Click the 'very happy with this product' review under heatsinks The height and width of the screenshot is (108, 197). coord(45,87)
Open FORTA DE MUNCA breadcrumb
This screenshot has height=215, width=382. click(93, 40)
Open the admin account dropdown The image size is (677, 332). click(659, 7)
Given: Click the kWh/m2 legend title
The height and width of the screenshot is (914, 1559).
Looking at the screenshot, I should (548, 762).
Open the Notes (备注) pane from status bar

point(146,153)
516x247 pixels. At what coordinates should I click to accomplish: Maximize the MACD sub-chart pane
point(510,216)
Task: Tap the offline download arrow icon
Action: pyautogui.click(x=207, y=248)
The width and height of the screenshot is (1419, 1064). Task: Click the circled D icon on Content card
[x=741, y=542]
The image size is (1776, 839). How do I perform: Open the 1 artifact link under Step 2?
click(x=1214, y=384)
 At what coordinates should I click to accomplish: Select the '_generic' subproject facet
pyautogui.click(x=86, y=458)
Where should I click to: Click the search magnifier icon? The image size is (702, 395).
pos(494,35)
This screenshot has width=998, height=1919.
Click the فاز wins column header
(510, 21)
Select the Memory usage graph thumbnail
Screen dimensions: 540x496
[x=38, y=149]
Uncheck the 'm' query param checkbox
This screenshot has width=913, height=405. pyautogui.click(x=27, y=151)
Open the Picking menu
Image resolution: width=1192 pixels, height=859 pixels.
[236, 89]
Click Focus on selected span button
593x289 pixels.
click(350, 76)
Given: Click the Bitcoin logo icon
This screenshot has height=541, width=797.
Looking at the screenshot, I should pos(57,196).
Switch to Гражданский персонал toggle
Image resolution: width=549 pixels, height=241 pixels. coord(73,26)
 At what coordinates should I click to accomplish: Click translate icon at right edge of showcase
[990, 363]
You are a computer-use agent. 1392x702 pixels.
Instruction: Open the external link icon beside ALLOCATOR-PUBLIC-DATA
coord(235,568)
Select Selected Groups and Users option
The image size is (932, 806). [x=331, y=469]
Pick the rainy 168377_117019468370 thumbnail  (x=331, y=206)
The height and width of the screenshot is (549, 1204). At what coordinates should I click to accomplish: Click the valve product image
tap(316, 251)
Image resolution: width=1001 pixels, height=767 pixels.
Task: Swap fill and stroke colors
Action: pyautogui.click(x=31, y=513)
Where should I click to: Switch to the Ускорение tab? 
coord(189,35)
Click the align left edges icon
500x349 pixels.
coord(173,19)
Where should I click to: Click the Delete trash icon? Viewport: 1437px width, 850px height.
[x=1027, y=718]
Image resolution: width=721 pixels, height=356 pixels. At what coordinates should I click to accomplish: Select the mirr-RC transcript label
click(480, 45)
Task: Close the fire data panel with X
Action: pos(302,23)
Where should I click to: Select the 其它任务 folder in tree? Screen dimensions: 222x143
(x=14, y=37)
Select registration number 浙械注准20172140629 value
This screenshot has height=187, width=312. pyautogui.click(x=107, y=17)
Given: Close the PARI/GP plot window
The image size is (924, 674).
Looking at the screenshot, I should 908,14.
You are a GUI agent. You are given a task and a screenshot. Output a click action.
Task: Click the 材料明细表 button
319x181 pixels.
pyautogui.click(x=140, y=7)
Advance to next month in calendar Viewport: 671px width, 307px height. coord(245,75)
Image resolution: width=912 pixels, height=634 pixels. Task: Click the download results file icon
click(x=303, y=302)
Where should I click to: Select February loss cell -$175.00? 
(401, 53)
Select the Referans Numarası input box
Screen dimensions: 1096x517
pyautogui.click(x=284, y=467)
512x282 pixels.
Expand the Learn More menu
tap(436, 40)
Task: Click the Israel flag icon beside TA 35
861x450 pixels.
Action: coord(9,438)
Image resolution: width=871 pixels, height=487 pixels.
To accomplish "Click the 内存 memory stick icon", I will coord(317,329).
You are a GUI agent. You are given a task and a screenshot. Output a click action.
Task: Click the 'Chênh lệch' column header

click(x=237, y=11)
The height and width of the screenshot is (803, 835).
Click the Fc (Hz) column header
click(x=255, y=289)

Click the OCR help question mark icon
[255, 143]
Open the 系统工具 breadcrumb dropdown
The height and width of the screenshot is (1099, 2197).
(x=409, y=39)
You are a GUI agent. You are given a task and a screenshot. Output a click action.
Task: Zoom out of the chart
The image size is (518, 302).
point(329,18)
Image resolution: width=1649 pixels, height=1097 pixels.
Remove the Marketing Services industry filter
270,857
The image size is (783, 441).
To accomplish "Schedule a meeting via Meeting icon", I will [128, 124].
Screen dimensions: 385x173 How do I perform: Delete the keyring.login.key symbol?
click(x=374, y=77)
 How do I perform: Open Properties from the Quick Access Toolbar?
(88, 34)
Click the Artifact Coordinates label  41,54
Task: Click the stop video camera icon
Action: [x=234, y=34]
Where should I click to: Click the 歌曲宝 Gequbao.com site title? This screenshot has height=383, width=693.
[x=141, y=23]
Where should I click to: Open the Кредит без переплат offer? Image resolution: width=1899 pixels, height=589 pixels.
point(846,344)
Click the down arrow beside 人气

● **What the task asks**
Copy the items verbatim, beginning at the line that contains "the '_generic' subproject facet" and stopping after the line that contains "coord(173,19)".

● **Answer for the task**
 At what coordinates should I click to accomplish: Select the '_generic' subproject facet
pyautogui.click(x=86, y=458)
Where should I click to: Click the search magnifier icon? The image size is (702, 395).
pos(494,35)
This screenshot has width=998, height=1919.
Click the فاز wins column header
(510, 21)
Select the Memory usage graph thumbnail
Screen dimensions: 540x496
[x=38, y=149]
Uncheck the 'm' query param checkbox
This screenshot has width=913, height=405. pyautogui.click(x=27, y=151)
Open the Picking menu
Image resolution: width=1192 pixels, height=859 pixels.
[236, 89]
Click Focus on selected span button
593x289 pixels.
click(350, 76)
Given: Click the Bitcoin logo icon
This screenshot has height=541, width=797.
Looking at the screenshot, I should pos(57,196).
Switch to Гражданский персонал toggle
Image resolution: width=549 pixels, height=241 pixels. coord(73,26)
 At what coordinates should I click to accomplish: Click translate icon at right edge of showcase
[990, 363]
You are a computer-use agent. 1392x702 pixels.
Instruction: Open the external link icon beside ALLOCATOR-PUBLIC-DATA
coord(235,568)
Select Selected Groups and Users option
The image size is (932, 806). [x=331, y=469]
Pick the rainy 168377_117019468370 thumbnail  (x=331, y=206)
The height and width of the screenshot is (549, 1204). At what coordinates should I click to accomplish: Click the valve product image
tap(316, 251)
Image resolution: width=1001 pixels, height=767 pixels.
Task: Swap fill and stroke colors
Action: pyautogui.click(x=31, y=513)
Where should I click to: Switch to the Ускорение tab? 
coord(189,35)
Click the align left edges icon
500x349 pixels.
coord(173,19)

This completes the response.